Duplicate the records from the line containing "The image size is (720, 480)." through the line containing "Action: (487, 33)", both lines included.

++++++++++

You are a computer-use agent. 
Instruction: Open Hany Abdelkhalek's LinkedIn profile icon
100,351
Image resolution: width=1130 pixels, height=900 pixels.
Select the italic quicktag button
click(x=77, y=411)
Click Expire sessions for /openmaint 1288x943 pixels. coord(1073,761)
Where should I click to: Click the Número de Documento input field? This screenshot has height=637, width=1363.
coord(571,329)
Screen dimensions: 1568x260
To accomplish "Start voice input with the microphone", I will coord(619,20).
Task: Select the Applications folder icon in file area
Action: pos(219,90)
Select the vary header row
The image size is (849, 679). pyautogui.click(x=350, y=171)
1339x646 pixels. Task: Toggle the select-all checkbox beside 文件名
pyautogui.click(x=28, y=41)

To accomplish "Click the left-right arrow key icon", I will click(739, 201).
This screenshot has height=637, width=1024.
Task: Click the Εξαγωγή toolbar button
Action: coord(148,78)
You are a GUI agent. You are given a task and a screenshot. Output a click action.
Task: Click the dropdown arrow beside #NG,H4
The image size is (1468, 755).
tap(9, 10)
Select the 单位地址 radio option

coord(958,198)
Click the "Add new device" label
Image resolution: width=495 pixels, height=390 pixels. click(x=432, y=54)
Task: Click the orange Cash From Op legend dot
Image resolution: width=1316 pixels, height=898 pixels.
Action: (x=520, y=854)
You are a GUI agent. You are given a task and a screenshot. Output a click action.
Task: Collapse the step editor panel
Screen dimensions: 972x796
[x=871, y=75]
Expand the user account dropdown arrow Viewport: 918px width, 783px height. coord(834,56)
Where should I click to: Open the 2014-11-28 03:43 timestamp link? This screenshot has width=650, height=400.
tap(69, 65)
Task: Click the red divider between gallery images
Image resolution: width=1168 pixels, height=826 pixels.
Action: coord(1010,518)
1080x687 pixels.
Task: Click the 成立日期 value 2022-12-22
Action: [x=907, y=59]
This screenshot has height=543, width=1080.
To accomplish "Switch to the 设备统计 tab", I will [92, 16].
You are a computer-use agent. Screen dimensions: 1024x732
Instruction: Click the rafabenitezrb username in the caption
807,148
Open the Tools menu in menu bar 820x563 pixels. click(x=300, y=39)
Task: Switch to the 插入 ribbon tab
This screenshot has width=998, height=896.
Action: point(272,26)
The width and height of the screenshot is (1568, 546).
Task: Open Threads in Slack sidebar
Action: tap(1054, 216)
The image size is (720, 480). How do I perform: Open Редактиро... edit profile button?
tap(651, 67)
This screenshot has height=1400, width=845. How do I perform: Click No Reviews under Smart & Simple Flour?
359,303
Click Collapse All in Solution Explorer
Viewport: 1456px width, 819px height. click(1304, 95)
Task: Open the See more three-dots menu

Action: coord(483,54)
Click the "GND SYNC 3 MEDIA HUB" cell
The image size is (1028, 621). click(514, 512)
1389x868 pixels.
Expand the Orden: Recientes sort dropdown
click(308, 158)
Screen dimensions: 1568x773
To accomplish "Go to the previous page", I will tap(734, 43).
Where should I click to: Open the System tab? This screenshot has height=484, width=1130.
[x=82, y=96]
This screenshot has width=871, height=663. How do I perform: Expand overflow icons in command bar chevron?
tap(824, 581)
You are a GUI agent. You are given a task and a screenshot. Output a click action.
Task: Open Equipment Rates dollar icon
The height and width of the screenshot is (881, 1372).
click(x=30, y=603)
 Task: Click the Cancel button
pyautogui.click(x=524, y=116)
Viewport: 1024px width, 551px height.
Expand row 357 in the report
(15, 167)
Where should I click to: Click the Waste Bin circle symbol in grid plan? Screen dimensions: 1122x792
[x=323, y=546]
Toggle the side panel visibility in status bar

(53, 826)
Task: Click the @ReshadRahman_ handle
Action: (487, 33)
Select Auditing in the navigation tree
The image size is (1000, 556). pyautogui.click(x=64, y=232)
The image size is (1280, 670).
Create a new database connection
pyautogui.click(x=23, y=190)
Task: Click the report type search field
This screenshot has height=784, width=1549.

++++++++++

== Completed task ==
The image size is (720, 480). How do I perform: Open Редактиро... edit profile button?
tap(651, 67)
This screenshot has height=1400, width=845. How do I perform: Click No Reviews under Smart & Simple Flour?
359,303
Click Collapse All in Solution Explorer
Viewport: 1456px width, 819px height. click(1304, 95)
Task: Open the See more three-dots menu

Action: coord(483,54)
Click the "GND SYNC 3 MEDIA HUB" cell
The image size is (1028, 621). click(514, 512)
1389x868 pixels.
Expand the Orden: Recientes sort dropdown
click(308, 158)
Screen dimensions: 1568x773
To accomplish "Go to the previous page", I will tap(734, 43).
Where should I click to: Open the System tab? This screenshot has height=484, width=1130.
[x=82, y=96]
This screenshot has width=871, height=663. How do I perform: Expand overflow icons in command bar chevron?
tap(824, 581)
You are a GUI agent. You are given a task and a screenshot. Output a click action.
Task: Open Equipment Rates dollar icon
The height and width of the screenshot is (881, 1372).
click(x=30, y=603)
 Task: Click the Cancel button
pyautogui.click(x=524, y=116)
Viewport: 1024px width, 551px height.
Expand row 357 in the report
(15, 167)
Where should I click to: Click the Waste Bin circle symbol in grid plan? Screen dimensions: 1122x792
[x=323, y=546]
Toggle the side panel visibility in status bar

(53, 826)
Task: Click the @ReshadRahman_ handle
Action: (487, 33)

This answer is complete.